With over 7,000 new cases a year in the U.S., hypospadias is a common birth defect that occurs when the urethra, the tube that transports urine out of the body, does not form completely in males.

Dr. Casella has identified a unique subset of cells in the developing urethra that have stopped dividing but remain metabolically active and are thought to represent a novel signaling center. He likens them to doing the work of a construction foreman. “If you’re constructing a building, you need to make sure that everyone follows the blueprints.  We believe that these developmentally senescent cells are sending important signals that define how the urethra is formed,” he says.

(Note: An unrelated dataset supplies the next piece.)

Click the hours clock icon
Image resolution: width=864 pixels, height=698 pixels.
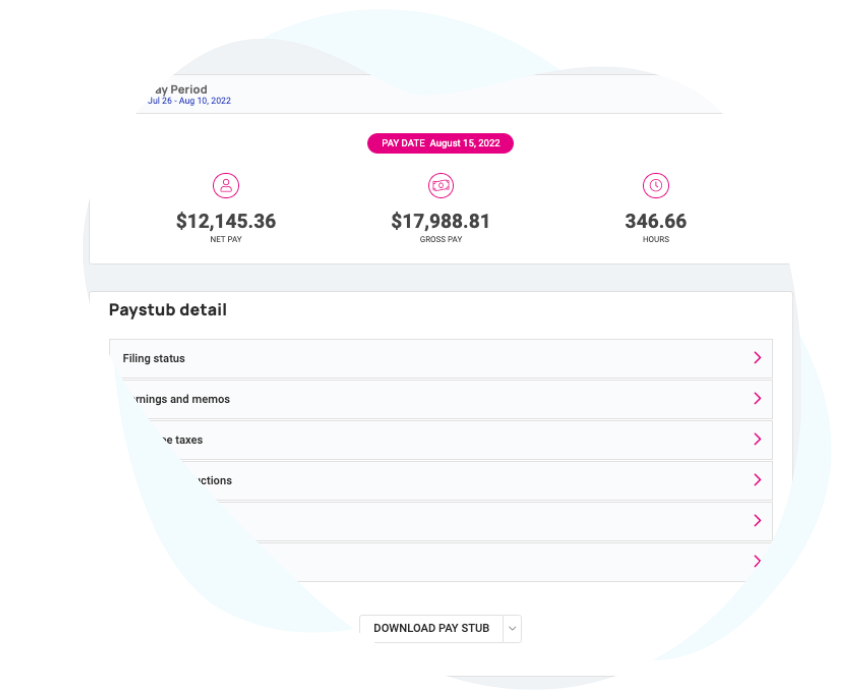click(x=656, y=186)
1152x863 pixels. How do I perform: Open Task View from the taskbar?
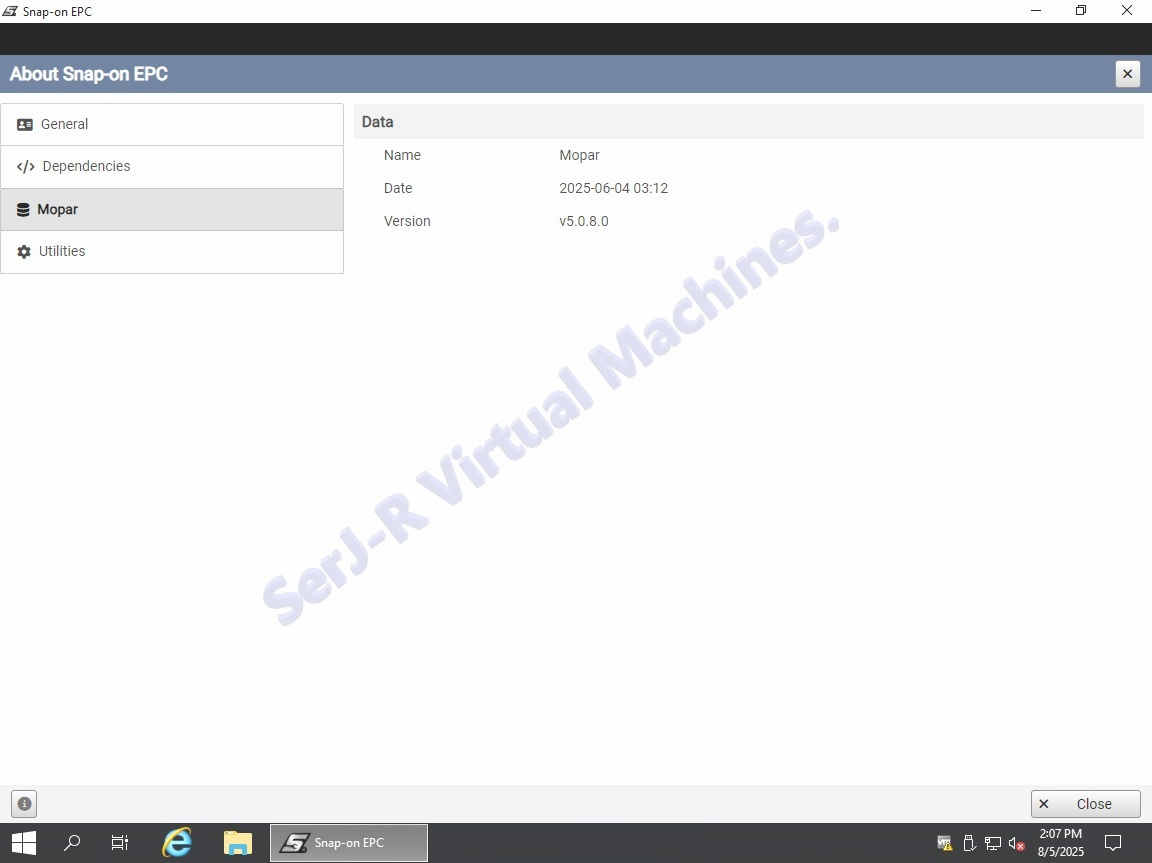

His project also will help to standardize the characterization of hypospadias. Hypospadias is classically associated with a downward bend to the penis, a urethra that does not extend to the head of the penis and incomplete formation of the foreskin. Still, there is significant variability among patients’ anatomy and to date, no standardized method for documenting hypospadias anatomy.

“Some surgeons take measurements in the operating room, but without a standardized classification system, there is no definitive way to compare measurements among providers or standardize diagnoses from measurements that every surgeon makes,” he adds. “What one surgeon may call ‘distal’ may be called ‘midshaft’ by another.” (With distal hypospadias, the urethra opening is near the penis head; with midshaft hypospadias, the urethra opening occurs along the penis shaft.)

“By advancing our understanding of the genetic causes and the anatomic differences among patients, the real goal of this research is to generate knowledge that will allow us to take better care of children with hypospadias,” he says.

Parents worry about lingering social stigma, since some boys with hypospadias are unable to urinate while standing, and in older children the condition can be associated with difficulties having sex. Surgical correction of hypospadias traditionally is performed when children are between 6 months to 1 year old.

When reviewing treatment options with family, “discussing the surgery and postoperative care is straight forward. The hard part of our discussion is not having good answers to questions about long-term outcomes,” he says.

Dr. Casella’s study hopes to build the framework to enable that basic research to be done.

“Say we wanted to do a study to see how patients are doing 15-20 years after their surgery.  If we go to their charts now, often we can’t accurately describe their anatomy prior to surgery.  By establishing uniform measurement baselines, we can accurately track long-term outcomes since we’ll know what condition that child started with and where they ended up,” he says.

Dr. Casella’s research project will be conducted at Children’s National under the mentorship of Eric Vilain, M.D., Ph.D., an international expert in sex and genitalia development; Dolores J. Lamb, Ph.D., HCLD, an established leader in urology based at Weill Cornell Medicine; and Marius George Linguraru, DPhil, MA, MSc, an expert in image processing and artificial intelligence.